Give each record below again, without a single difference.

== Supplied records

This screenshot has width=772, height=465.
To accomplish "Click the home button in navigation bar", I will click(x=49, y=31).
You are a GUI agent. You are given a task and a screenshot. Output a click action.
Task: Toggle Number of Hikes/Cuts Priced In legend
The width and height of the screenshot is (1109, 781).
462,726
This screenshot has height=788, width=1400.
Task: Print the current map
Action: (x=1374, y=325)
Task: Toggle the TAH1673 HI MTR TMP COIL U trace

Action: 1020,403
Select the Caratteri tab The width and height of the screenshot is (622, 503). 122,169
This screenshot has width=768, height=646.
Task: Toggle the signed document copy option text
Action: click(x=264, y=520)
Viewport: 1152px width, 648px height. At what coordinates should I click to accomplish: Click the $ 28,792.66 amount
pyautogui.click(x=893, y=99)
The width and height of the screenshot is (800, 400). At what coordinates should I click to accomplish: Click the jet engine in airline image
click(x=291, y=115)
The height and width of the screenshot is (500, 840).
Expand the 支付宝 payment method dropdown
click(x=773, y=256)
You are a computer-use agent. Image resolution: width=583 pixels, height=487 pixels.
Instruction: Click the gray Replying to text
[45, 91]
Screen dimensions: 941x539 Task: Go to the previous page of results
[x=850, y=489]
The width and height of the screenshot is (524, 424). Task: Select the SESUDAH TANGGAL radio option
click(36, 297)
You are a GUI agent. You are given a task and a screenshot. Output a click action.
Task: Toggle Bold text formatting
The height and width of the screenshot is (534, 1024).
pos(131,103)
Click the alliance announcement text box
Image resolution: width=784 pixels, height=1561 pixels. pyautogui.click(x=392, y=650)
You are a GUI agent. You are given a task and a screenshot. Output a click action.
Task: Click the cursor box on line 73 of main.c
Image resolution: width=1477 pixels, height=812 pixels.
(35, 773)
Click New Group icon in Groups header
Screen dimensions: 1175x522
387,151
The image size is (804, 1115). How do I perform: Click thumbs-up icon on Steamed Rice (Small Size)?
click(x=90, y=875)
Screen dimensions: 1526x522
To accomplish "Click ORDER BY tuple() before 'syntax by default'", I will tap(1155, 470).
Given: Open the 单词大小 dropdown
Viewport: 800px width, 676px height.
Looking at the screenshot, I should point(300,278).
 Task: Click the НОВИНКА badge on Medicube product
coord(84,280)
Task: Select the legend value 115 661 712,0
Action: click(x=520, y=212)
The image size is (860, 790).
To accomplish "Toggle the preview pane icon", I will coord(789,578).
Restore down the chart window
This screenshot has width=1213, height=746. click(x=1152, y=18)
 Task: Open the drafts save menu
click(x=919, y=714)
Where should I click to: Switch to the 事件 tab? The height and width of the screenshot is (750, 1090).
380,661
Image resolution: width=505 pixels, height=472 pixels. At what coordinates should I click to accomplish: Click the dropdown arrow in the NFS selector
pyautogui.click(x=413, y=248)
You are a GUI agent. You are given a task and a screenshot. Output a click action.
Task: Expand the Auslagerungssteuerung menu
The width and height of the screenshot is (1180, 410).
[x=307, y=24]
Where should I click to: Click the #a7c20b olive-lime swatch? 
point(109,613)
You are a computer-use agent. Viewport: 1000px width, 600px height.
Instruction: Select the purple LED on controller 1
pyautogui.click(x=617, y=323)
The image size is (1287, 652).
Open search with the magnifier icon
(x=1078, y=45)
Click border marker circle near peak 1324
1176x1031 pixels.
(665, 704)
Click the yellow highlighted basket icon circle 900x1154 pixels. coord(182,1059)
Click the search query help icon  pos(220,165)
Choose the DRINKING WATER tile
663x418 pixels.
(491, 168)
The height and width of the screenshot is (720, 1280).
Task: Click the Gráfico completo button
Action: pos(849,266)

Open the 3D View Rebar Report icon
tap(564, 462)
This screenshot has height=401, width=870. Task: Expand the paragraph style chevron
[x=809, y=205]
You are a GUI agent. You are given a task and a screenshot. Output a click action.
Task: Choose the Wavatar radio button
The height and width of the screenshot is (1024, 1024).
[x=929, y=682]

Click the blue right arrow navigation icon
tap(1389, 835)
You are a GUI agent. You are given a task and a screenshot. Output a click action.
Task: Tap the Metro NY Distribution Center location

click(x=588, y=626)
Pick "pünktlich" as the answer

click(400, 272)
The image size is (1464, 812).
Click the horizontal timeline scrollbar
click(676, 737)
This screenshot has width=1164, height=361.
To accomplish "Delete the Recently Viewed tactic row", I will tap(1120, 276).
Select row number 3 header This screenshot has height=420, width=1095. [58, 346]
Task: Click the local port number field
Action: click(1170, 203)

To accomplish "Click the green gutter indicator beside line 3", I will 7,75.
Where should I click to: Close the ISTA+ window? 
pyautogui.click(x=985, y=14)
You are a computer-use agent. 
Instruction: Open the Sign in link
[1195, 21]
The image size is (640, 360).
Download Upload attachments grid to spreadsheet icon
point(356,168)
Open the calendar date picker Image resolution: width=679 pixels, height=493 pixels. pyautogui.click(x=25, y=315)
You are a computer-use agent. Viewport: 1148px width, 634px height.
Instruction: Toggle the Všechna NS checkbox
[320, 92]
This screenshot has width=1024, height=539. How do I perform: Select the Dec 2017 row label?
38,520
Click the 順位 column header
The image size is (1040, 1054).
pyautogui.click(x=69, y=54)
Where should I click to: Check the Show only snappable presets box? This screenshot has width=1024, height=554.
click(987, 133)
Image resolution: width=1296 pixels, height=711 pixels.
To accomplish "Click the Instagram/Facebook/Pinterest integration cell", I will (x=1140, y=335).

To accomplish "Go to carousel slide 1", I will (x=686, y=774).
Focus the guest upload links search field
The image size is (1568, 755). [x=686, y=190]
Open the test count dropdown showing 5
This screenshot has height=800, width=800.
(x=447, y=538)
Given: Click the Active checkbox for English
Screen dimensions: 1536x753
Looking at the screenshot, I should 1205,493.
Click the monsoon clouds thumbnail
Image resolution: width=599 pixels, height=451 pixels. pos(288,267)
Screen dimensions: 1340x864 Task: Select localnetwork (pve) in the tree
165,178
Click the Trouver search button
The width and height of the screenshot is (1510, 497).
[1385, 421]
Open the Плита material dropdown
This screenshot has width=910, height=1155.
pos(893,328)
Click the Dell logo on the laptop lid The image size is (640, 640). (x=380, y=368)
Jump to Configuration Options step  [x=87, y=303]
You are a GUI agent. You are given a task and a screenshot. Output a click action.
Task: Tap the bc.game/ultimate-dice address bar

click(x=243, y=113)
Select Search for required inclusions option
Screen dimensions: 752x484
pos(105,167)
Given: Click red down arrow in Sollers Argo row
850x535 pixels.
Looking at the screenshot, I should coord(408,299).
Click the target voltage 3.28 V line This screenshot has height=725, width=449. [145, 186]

====

(Answer area)
This screenshot has width=772, height=465.
To accomplish "Click the home button in navigation bar", I will click(x=49, y=31).
You are a GUI agent. You are given a task and a screenshot. Output a click action.
Task: Toggle Number of Hikes/Cuts Priced In legend
The width and height of the screenshot is (1109, 781).
462,726
This screenshot has height=788, width=1400.
Task: Print the current map
Action: (x=1374, y=325)
Task: Toggle the TAH1673 HI MTR TMP COIL U trace

Action: 1020,403
Select the Caratteri tab The width and height of the screenshot is (622, 503). 122,169
This screenshot has width=768, height=646.
Task: Toggle the signed document copy option text
Action: click(x=264, y=520)
Viewport: 1152px width, 648px height. At what coordinates should I click to accomplish: Click the $ 28,792.66 amount
pyautogui.click(x=893, y=99)
The width and height of the screenshot is (800, 400). At what coordinates should I click to accomplish: Click the jet engine in airline image
click(x=291, y=115)
The height and width of the screenshot is (500, 840).
Expand the 支付宝 payment method dropdown
click(x=773, y=256)
You are a computer-use agent. Image resolution: width=583 pixels, height=487 pixels.
Instruction: Click the gray Replying to text
[45, 91]
Screen dimensions: 941x539 Task: Go to the previous page of results
[x=850, y=489]
The width and height of the screenshot is (524, 424). Task: Select the SESUDAH TANGGAL radio option
click(36, 297)
You are a GUI agent. You are given a task and a screenshot. Output a click action.
Task: Toggle Bold text formatting
The height and width of the screenshot is (534, 1024).
pos(131,103)
Click the alliance announcement text box
Image resolution: width=784 pixels, height=1561 pixels. pyautogui.click(x=392, y=650)
You are a GUI agent. You are given a task and a screenshot. Output a click action.
Task: Click the cursor box on line 73 of main.c
Image resolution: width=1477 pixels, height=812 pixels.
(35, 773)
Click New Group icon in Groups header
Screen dimensions: 1175x522
387,151
The image size is (804, 1115). How do I perform: Click thumbs-up icon on Steamed Rice (Small Size)?
click(x=90, y=875)
Screen dimensions: 1526x522
To accomplish "Click ORDER BY tuple() before 'syntax by default'", I will tap(1155, 470).
Given: Open the 单词大小 dropdown
Viewport: 800px width, 676px height.
Looking at the screenshot, I should point(300,278).
 Task: Click the НОВИНКА badge on Medicube product
coord(84,280)
Task: Select the legend value 115 661 712,0
Action: click(x=520, y=212)
The image size is (860, 790).
To accomplish "Toggle the preview pane icon", I will coord(789,578).
Restore down the chart window
This screenshot has width=1213, height=746. click(x=1152, y=18)
 Task: Open the drafts save menu
click(x=919, y=714)
Where should I click to: Switch to the 事件 tab? The height and width of the screenshot is (750, 1090).
380,661
Image resolution: width=505 pixels, height=472 pixels. At what coordinates should I click to accomplish: Click the dropdown arrow in the NFS selector
pyautogui.click(x=413, y=248)
You are a GUI agent. You are given a task and a screenshot. Output a click action.
Task: Expand the Auslagerungssteuerung menu
The width and height of the screenshot is (1180, 410).
[x=307, y=24]
Where should I click to: Click the #a7c20b olive-lime swatch? 
point(109,613)
You are a computer-use agent. Viewport: 1000px width, 600px height.
Instruction: Select the purple LED on controller 1
pyautogui.click(x=617, y=323)
The image size is (1287, 652).
Open search with the magnifier icon
(x=1078, y=45)
Click border marker circle near peak 1324
1176x1031 pixels.
(665, 704)
Click the yellow highlighted basket icon circle 900x1154 pixels. coord(182,1059)
Click the search query help icon  pos(220,165)
Choose the DRINKING WATER tile
663x418 pixels.
(491, 168)
The height and width of the screenshot is (720, 1280).
Task: Click the Gráfico completo button
Action: pos(849,266)

Open the 3D View Rebar Report icon
tap(564, 462)
This screenshot has height=401, width=870. Task: Expand the paragraph style chevron
[x=809, y=205]
You are a GUI agent. You are given a task and a screenshot. Output a click action.
Task: Choose the Wavatar radio button
The height and width of the screenshot is (1024, 1024).
[x=929, y=682]

Click the blue right arrow navigation icon
tap(1389, 835)
You are a GUI agent. You are given a task and a screenshot. Output a click action.
Task: Tap the Metro NY Distribution Center location

click(x=588, y=626)
Pick "pünktlich" as the answer

click(400, 272)
The image size is (1464, 812).
Click the horizontal timeline scrollbar
click(676, 737)
This screenshot has width=1164, height=361.
To accomplish "Delete the Recently Viewed tactic row", I will tap(1120, 276).
Select row number 3 header This screenshot has height=420, width=1095. [58, 346]
Task: Click the local port number field
Action: click(1170, 203)

To accomplish "Click the green gutter indicator beside line 3", I will 7,75.
Where should I click to: Close the ISTA+ window? 
pyautogui.click(x=985, y=14)
You are a computer-use agent. 
Instruction: Open the Sign in link
[1195, 21]
The image size is (640, 360).
Download Upload attachments grid to spreadsheet icon
point(356,168)
Open the calendar date picker Image resolution: width=679 pixels, height=493 pixels. pyautogui.click(x=25, y=315)
You are a computer-use agent. Viewport: 1148px width, 634px height.
Instruction: Toggle the Všechna NS checkbox
[320, 92]
This screenshot has width=1024, height=539. How do I perform: Select the Dec 2017 row label?
38,520
Click the 順位 column header
The image size is (1040, 1054).
pyautogui.click(x=69, y=54)
Where should I click to: Check the Show only snappable presets box? This screenshot has width=1024, height=554.
click(987, 133)
Image resolution: width=1296 pixels, height=711 pixels.
To accomplish "Click the Instagram/Facebook/Pinterest integration cell", I will (x=1140, y=335).

To accomplish "Go to carousel slide 1", I will (x=686, y=774).
Focus the guest upload links search field
The image size is (1568, 755). [x=686, y=190]
Open the test count dropdown showing 5
This screenshot has height=800, width=800.
(x=447, y=538)
Given: Click the Active checkbox for English
Screen dimensions: 1536x753
Looking at the screenshot, I should 1205,493.
Click the monsoon clouds thumbnail
Image resolution: width=599 pixels, height=451 pixels. pos(288,267)
Screen dimensions: 1340x864 Task: Select localnetwork (pve) in the tree
165,178
Click the Trouver search button
The width and height of the screenshot is (1510, 497).
[1385, 421]
Open the Плита material dropdown
This screenshot has width=910, height=1155.
pos(893,328)
Click the Dell logo on the laptop lid The image size is (640, 640). (x=380, y=368)
Jump to Configuration Options step  [x=87, y=303]
You are a GUI agent. You are given a task and a screenshot. Output a click action.
Task: Tap the bc.game/ultimate-dice address bar

click(x=243, y=113)
Select Search for required inclusions option
Screen dimensions: 752x484
pos(105,167)
Given: Click red down arrow in Sollers Argo row
850x535 pixels.
Looking at the screenshot, I should coord(408,299).
Click the target voltage 3.28 V line This screenshot has height=725, width=449. [145, 186]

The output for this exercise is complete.